Nationalists in both countries, which include Putin and Abe, insist on sovereignty over the islands. And after Putin took Crimea from Ukraine in 2014, he may have little inclination to give land to Japan. Yet both men, for strategic reasons, see advantages in working together on economic goals as they keep talking about ownership and control of the islands. Even the deepest gulf can look less worrisome if spanned by at least one bridge.
The nub of the dispute is four tiny islands off the northern tip of Japan that the USSR seized and annexed in the closing days of World War II. Russia refers to them as the “southern Kurils” while Japanese call them their “northern territories.”
What is new and different right now is that Abe has reversed the policy of previous Japanese governments, and allowed that economic cooperation could come before a resolution of the territorial dispute. For Abe, whose previous attempt to forge an opening with Russia was derailed when the West imposed sanctions against Russia after its annexation of Crimea from Ukraine, it’s really important to use this window of opportunity now that the new government by Donald Trump assumed power at White House, to get some progress. The ideas about the changing Asia Pacific do not seem worked-out by the new Trump regime at all.
For Putin it’s a chance to demonstrate, by courting a G-7 country, that Russia is not isolated. The visit sent a strong message, not only to the West but also to China, that Moscow has other options. Japan may also be using the situation to send its own signal to China, which has enjoyed a fast-growing relationship with Russia amid the recent East-West tensions, that Moscow’s allegiance cannot be taken for granted.
Even if the spigot opens and Japanese investment is freed to invest in Russia, the potential is hard to gauge.
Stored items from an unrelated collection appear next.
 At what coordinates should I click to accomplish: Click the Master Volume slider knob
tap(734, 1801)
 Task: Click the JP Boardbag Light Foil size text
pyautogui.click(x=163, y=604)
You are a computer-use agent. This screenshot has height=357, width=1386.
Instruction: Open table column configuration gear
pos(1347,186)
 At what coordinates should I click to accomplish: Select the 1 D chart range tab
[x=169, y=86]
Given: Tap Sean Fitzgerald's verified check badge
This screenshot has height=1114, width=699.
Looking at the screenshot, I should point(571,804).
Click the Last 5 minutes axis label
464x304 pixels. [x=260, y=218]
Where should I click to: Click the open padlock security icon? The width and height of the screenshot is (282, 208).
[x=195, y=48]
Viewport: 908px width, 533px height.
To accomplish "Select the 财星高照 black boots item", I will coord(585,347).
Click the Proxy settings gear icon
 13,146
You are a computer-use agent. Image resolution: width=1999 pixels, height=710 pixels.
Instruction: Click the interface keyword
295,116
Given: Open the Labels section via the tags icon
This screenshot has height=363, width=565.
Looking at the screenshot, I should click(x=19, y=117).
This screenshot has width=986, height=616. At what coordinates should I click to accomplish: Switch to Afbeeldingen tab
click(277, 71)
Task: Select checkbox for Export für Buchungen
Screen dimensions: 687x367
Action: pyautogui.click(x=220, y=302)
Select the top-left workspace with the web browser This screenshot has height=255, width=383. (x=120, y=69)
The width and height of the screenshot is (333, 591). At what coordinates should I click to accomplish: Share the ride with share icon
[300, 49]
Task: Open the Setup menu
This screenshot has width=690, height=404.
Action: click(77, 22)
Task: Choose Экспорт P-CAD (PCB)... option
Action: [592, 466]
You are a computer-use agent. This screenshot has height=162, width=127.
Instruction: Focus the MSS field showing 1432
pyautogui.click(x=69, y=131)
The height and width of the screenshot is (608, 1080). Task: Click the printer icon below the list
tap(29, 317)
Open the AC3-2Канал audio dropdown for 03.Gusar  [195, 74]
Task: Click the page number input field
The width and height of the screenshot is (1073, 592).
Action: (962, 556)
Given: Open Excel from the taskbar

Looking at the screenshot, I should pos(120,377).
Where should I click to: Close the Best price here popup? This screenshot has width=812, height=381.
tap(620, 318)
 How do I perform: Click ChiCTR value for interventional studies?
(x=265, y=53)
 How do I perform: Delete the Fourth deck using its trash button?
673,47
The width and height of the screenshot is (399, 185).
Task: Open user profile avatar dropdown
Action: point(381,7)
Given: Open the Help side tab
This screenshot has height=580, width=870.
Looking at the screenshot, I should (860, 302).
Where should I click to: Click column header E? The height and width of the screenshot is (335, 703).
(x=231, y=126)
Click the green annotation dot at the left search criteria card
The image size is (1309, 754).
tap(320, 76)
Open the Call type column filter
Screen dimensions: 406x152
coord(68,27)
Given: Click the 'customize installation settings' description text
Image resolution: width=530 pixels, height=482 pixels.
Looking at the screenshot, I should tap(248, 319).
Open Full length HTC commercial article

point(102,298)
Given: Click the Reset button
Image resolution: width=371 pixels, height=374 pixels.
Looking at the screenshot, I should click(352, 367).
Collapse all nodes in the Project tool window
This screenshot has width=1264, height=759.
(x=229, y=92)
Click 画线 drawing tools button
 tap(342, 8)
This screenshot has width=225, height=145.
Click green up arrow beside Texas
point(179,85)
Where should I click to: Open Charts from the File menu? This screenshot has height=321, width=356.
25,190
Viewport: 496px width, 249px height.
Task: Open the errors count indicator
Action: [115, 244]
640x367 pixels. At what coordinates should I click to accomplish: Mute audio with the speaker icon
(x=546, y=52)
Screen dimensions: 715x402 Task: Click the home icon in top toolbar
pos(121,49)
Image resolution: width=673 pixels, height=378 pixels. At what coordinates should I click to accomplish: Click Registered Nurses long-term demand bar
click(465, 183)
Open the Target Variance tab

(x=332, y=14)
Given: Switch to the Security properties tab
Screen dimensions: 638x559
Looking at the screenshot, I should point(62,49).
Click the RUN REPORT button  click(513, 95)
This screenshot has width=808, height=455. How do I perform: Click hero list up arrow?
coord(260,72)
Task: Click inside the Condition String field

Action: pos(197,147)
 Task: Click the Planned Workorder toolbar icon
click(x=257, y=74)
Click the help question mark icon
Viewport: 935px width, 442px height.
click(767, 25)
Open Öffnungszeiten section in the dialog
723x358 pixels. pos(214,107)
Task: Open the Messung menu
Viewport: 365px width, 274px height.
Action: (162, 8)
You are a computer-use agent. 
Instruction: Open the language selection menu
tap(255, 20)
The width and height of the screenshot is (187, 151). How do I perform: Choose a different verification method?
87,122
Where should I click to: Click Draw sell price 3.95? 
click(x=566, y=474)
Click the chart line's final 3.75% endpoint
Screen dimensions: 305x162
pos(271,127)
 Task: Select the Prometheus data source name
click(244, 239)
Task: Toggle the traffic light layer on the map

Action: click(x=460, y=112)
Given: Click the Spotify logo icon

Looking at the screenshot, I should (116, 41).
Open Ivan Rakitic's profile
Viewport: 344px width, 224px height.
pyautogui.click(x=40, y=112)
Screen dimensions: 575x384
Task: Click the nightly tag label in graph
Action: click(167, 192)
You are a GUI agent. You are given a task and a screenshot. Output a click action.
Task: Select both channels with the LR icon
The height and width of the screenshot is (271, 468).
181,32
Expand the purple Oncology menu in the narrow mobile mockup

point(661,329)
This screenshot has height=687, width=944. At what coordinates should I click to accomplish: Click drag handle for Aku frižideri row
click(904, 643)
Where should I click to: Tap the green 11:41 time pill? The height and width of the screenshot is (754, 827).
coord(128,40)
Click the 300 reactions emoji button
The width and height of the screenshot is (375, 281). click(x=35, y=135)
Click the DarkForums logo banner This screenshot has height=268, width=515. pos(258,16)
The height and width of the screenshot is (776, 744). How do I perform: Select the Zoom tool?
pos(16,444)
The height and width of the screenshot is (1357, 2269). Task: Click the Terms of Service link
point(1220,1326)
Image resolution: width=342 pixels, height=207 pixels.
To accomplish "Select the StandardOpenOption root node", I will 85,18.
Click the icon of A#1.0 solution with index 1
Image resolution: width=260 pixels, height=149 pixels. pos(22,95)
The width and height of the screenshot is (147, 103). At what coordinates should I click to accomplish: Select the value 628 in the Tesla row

Russo-Japanese relations cannot be expected to improve tangibly unless Japan amends its policy of blindly following the US dictates and begin formulates its independent external policy. Otherwise, all economic invocations by trade etc would only keep the tensions under check. Keeping the vital territorial issue at bay would not help them stabilize the ties and end mutual tensions. Moscow expects a genuine change of mind in Tokyo and not just extending few carets – after all, Russia is not a third world country.
Japan’s policy toward Russia highlights how difficult it is for Japan to have a foreign policy independent of the US preferences. Whenever progress is made in the Japan-Russia relationship, a black swan event, such as the Russian annexation of Crimea or the US cruise missile strike on Syria, threatens to undo it all.
Abe dreams of concluding the peace treaty that eluded his father needs to have his work cut out for him trying to balance demands from Washington and Moscow. Towing the US line for everything will not do any good in improving the ties with Moscow. .
Following the bilateral summit, Abe and Putin both called on North Korea and other countries to avoid behavior or rhetoric that could increase tensions around Pyongyang’s nuclear program and stated they had agreed to closely cooperate to try to help defuse tensions. Maybe, they have done it under US direction. The joint military exercises near Guam involving Japanese, USA, French, and British forces are a sign of how Japan’s defense relationship with European partners can become institutionalized – a partnership that had long been seen as “exotic” and difficult to materialize.
As the Russo-Japanese territorial disputes do not look resolvable with each sticking to their own positions without any relaxation, Russia and Japan seem to have agreed on a move toward resolving a territorial dispute by first focusing on a common goal: joint development of the islands. If it works, the agreement may be a model for similar disputes in Asia.
Several of Asia’s many island disputes have led to joint development of resources as a way to avoid direct confrontation over territory or to create political conditions for an eventual settlement. The Japan-Russia deal could become another model. The proposed joint development will bring the two peoples closer together, said Mr. Putin, and “help foster trust toward a peace treaty.”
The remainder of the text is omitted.